Overview
Glial fibrillary acidic protein is an intermediate filament type III protein that is uniquely expressed in astrocytes of the central nervous system, non-myelinating Schwann cells of the peripheral nervous system, and enteric glial cells. It plays a key role in maintaining the cytoskeletal structure and mechanical strength of glial cells. GFAP supports neighboring neurons and contributes to the integrity of the blood–brain barrier.
Its gene expression is regulated by nuclear receptor hormones, growth factors, and inflammatory mediators. Because of its restricted expression pattern, GFAP is widely used as a central nervous system marker and serves as an important indicator of astrocytic activation and injury.
Symptoms
Clinical manifestations associated with altered GFAP levels are related to underlying neurological damage rather than direct effects of the protein itself. Elevated GFAP levels are observed in conditions involving astrocytic injury, such as traumatic brain injury, stroke, intracranial hemorrhage, and neurodegenerative disorders.
Patients may present with neurological symptoms including headache, altered consciousness, cognitive decline, memory impairment, focal neurological deficits, and motor or sensory disturbances. In chronic neurodegenerative diseases, symptoms may progress gradually and include dementia, movement disorders, and behavioral changes. In acute brain injury, symptoms often correlate with the severity of tissue damage and astrocyte disruption.
Causes
Increased GFAP levels are caused by damage or activation of astrocytes in the central nervous system. Traumatic brain injury leads to astrocytic disruption and release of GFAP and its breakdown products into blood and cerebrospinal fluid. Ischemic brain injury and stroke result in astrocyte damage due to hypoxia and inflammation.

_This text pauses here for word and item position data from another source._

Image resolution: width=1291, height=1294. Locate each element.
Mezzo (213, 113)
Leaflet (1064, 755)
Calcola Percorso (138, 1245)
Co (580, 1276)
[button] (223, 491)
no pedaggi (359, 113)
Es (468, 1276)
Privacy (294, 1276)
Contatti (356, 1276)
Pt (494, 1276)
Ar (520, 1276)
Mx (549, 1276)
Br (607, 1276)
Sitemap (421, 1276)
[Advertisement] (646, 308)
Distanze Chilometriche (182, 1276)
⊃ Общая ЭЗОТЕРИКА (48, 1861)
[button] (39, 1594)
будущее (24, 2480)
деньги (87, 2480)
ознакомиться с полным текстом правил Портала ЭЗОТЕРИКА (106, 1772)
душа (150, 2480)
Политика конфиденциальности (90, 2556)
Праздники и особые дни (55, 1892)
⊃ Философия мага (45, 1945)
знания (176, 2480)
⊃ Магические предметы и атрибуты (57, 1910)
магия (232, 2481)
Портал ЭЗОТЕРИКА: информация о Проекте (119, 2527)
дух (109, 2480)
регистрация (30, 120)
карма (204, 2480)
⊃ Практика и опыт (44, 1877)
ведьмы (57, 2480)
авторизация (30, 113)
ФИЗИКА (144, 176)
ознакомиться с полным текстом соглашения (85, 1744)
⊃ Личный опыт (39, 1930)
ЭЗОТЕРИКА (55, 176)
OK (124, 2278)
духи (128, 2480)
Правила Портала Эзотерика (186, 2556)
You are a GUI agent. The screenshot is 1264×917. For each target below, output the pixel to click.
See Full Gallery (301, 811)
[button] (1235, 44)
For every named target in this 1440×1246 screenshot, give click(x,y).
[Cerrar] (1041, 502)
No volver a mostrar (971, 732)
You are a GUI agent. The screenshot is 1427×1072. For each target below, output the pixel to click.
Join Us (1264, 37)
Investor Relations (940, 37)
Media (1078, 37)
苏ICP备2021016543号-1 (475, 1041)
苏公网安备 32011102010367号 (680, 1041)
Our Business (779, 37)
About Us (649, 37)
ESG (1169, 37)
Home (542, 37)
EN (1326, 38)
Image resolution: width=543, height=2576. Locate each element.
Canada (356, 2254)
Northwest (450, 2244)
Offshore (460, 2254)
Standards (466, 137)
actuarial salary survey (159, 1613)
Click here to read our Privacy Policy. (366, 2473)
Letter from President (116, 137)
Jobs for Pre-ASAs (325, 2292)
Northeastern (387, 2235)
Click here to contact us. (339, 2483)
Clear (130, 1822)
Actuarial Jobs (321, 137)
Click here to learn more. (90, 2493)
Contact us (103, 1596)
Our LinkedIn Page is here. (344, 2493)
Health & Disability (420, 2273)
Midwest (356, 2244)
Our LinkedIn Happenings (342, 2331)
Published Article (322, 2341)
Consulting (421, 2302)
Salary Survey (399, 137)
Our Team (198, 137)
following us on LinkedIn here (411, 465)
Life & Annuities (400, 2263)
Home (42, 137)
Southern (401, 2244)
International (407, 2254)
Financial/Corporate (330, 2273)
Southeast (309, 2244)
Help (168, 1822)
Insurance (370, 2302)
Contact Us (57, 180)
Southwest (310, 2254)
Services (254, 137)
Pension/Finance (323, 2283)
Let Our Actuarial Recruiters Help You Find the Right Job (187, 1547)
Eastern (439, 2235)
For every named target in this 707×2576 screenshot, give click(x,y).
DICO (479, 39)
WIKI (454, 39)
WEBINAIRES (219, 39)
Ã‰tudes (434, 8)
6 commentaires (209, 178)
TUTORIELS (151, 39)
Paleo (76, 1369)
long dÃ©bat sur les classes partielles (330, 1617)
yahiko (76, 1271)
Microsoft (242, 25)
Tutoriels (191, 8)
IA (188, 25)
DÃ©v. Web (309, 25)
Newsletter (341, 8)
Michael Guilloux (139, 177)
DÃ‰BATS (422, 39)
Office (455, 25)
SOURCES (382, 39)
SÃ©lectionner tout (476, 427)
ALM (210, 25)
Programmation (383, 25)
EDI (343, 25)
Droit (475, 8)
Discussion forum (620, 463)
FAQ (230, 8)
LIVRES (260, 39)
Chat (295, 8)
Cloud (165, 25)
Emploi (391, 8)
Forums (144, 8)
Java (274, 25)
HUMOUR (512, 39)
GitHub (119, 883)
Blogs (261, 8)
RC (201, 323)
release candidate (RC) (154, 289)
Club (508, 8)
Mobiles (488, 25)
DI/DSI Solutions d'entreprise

Neurodegenerative diseases such as Alzheimer’s disease, Parkinsonism, and multiple sclerosis are associated with chronic astrocytic activation and elevated GFAP expression. Brain tumors, particularly gliomas and astrocytomas, show increased GFAP due to their glial origin. Intracranial hemorrhage and other structural brain lesions also contribute to raised GFAP levels. In gastrointestinal pathology, GFAP expression is noted in neuroendocrine tumors of the stomach due to the involvement of enteric glial cells.
Risk Factors
Risk factors for abnormal GFAP levels include traumatic head injury, cerebrovascular disease, and conditions causing hypoxic or ischemic brain damage. Advancing age increases susceptibility to neurodegenerative disorders associated with astrocytic activation. Individuals with a history of stroke, dementia, or chronic inflammatory neurological diseases are at higher risk.
The presence of brain tumors, especially those of glial origin, significantly raises GFAP expression. Patients with repeated head trauma or intracranial bleeding are also at increased risk. Chronic neurological conditions may lead to fluctuating GFAP levels, complicating long-term interpretation.
Prevention
Prevention of GFAP elevation focuses on reducing the risk and severity of central nervous system injury. Preventive strategies include minimizing traumatic brain injury through safety measures and early medical intervention. Prompt management of stroke and ischemic events helps limit astrocytic damage. Early diagnosis and treatment of neurodegenerative diseases may reduce the progression of astrocytic injury.
Proper clinical assessment combined with laboratory testing supports the timely detection of neurological damage. Standardized sample collection, handling, and storage are essential for accurate GFAP measurement. Integrating GFAP testing with clinical evaluation and imaging improves early recognition of central nervous system pathology and supports appropriate patient management.